Frederick B. Keller (born October 23, 1965) is an American politician from the Commonwealth of Pennsylvania, who served as the U.S. representative for Pennsylvania's 12th congressional district from 2019 to 2023. He was a Republican member of the Pennsylvania House of Representatives for the 85th district from 2011 until his resignation in May 2019 following election to the U.S. House.

On February 28, 2022, Keller announced that he would not seek reelection in 2022 after being drawn out of his Congressional district.

Early life and career
Keller was born in Page, Arizona, to parents who were native Pennsylvanians that had moved west for work. After graduating from Shikellamy High School in 1984, Keller got a job at Conestoga Wood Specialties, a factory that makes cabinets and other wooden kitchen products, in Beavertown, Pennsylvania. He was ultimately promoted to become the plant operations manager. In 1990, Keller began a real estate property business, and attended Don Paul Shearer Real Estate school in 1995.

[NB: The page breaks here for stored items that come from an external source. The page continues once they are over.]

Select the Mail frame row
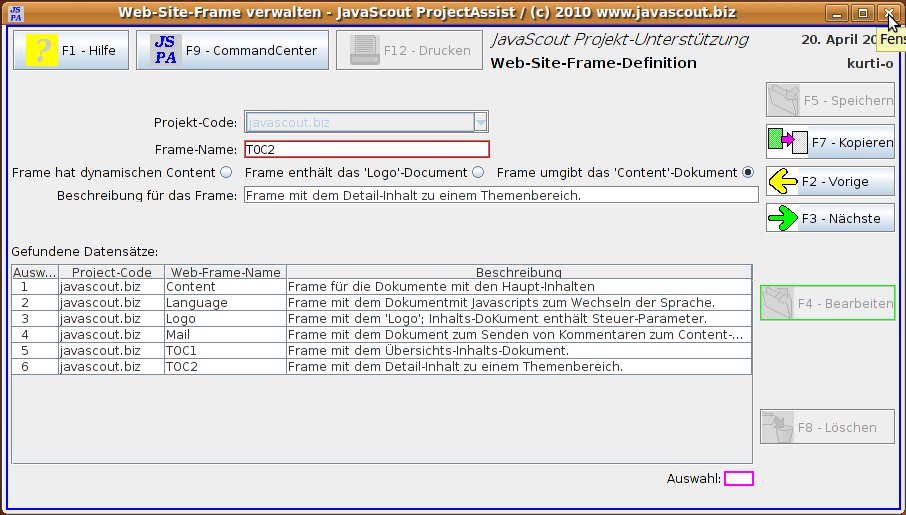Screen dimensions: 906x515 (x=224, y=335)
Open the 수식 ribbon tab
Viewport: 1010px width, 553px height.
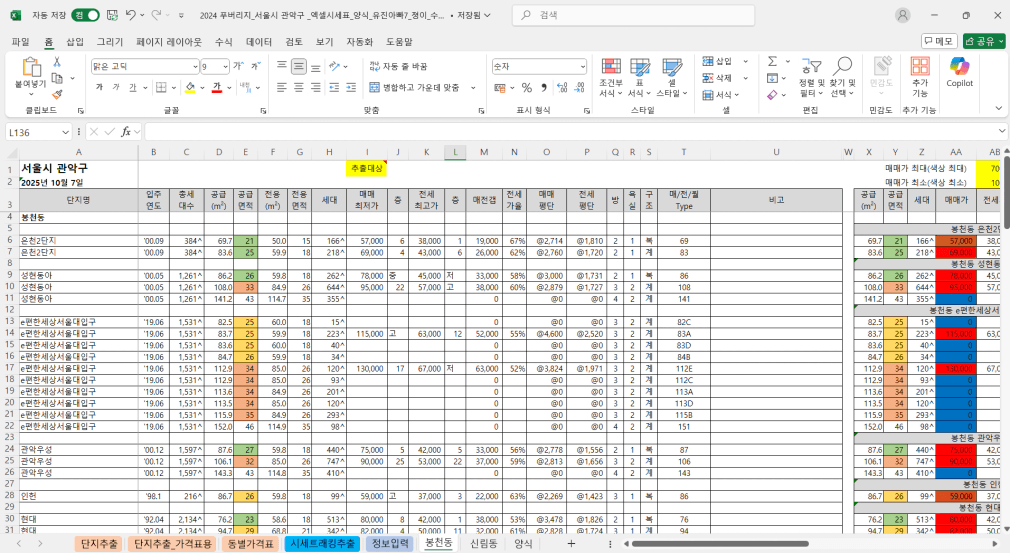tap(223, 42)
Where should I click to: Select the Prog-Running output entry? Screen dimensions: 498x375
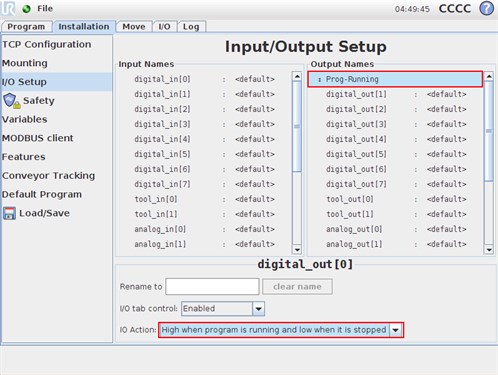click(395, 79)
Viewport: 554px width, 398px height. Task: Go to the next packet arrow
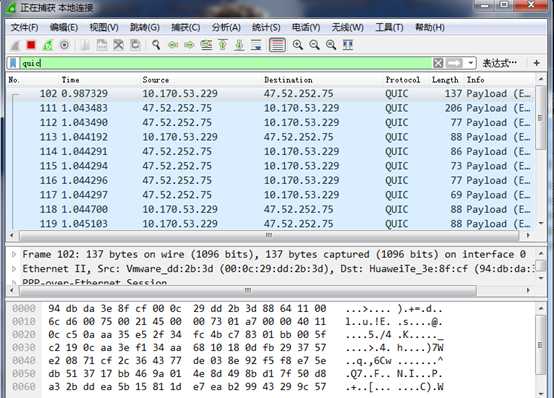(x=189, y=45)
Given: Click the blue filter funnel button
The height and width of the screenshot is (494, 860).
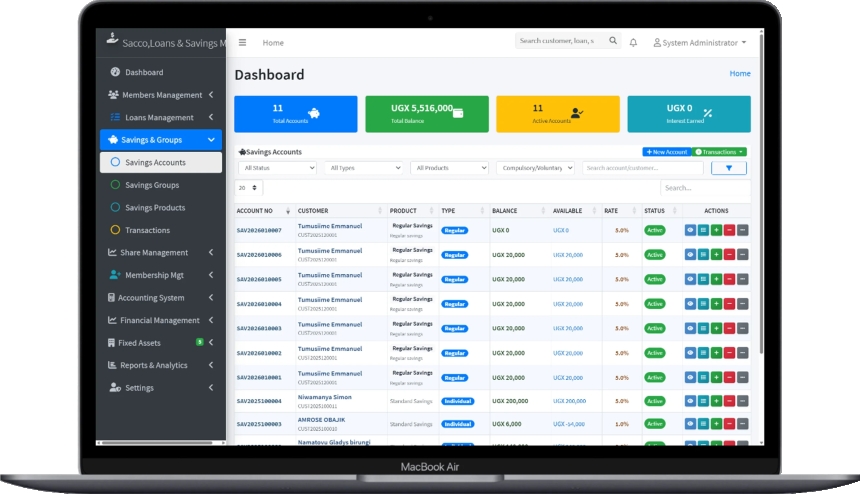Looking at the screenshot, I should [x=728, y=169].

Pennsylvania House of Representatives
In 2010, Keller ran as a Republican for the Pennsylvania House of Representatives in the 85th district, seeking to succeed Republican Russ Fairchild, who was retiring. He was elected to the Pennsylvania House, and was reelected every two years through 2018. He was appointed to the board of trustees of the Pennsylvania Public School Employees' Retirement System in 2019.

U.S. House of Representatives

Elections

2019 special election 

Following Tom Marino's resignation from the United States House of Representatives in January 2019, Keller declared his candidacy in the 2019 Pennsylvania's 12th congressional district special election.

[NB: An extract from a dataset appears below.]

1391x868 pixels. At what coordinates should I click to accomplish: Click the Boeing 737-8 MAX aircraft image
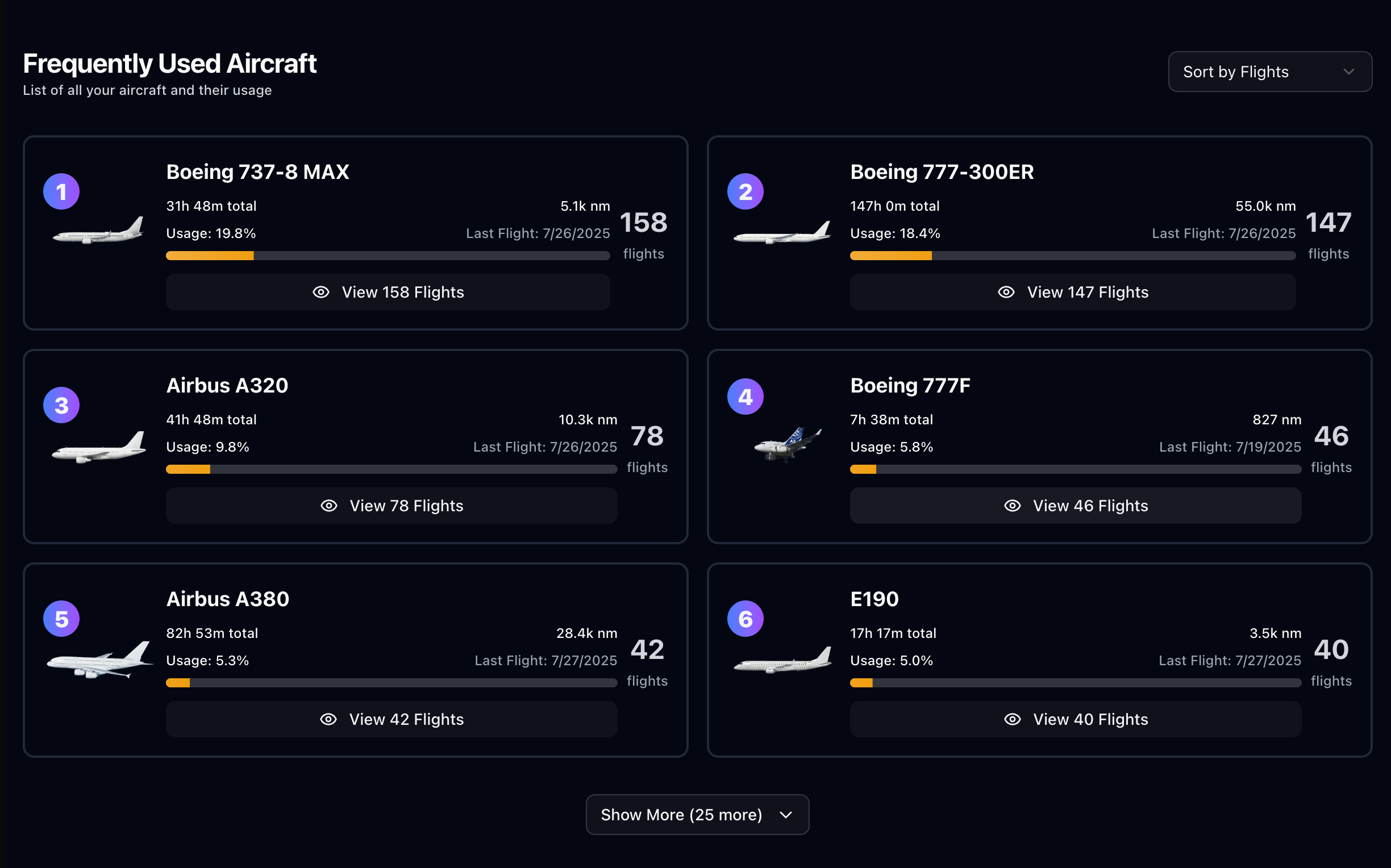click(99, 231)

He won the Republican nomination at a conference meeting on March 2. Keller won the general election on May 21, defeating previous 2018 Democratic nominee Marc Friedenberg, and resigned from his state House seat on May 22. He was sworn in on June 3.

2020 

Keller ran for and won reelection on November 3, 2020, against Lee Griffin, gaining 70.8% of the vote.

Tenure
In December 2020, Keller was one of 126 Republican members of the House of Representatives who signed an amicus brief in support of Texas v. Pennsylvania, a lawsuit filed at the United States Supreme Court contesting the results of the 2020 presidential election, in which Joe Biden prevailed over incumbent Donald Trump. The Supreme Court declined to hear the case on the basis that Texas lacked standing under Article III of the Constitution to challenge the results of the election held by another state.

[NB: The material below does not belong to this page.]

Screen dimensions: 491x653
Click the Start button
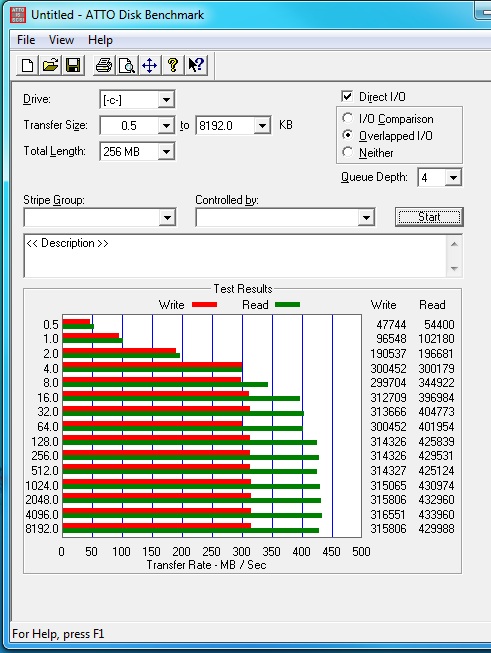point(429,217)
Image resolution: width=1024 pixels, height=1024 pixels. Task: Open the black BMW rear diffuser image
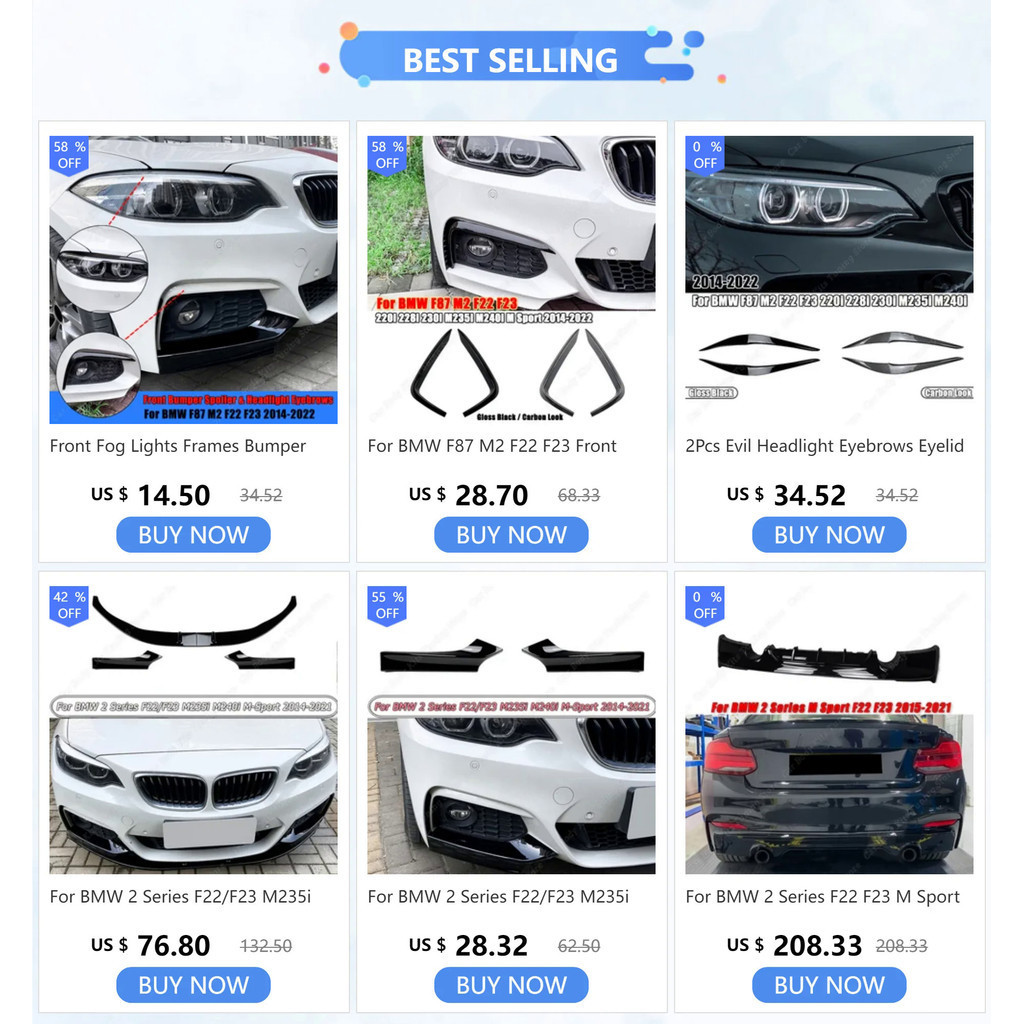click(x=829, y=730)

House Speaker Nancy Pelosi issued a statement that called signing the amicus brief an act of "election subversion." Additionally, Pelosi reprimanded Keller and the other House members who supported the lawsuit: "The 126 Republican Members that signed onto this lawsuit brought dishonor to the House. Instead of upholding their oath to support and defend the Constitution, they chose to subvert the Constitution and undermine public trust in our sacred democratic institutions."

Immigration
Keller voted against the Further Consolidated Appropriations Act of 2020, which authorizes DHS to nearly double the available H-2B visas for the remainder of FY 2020.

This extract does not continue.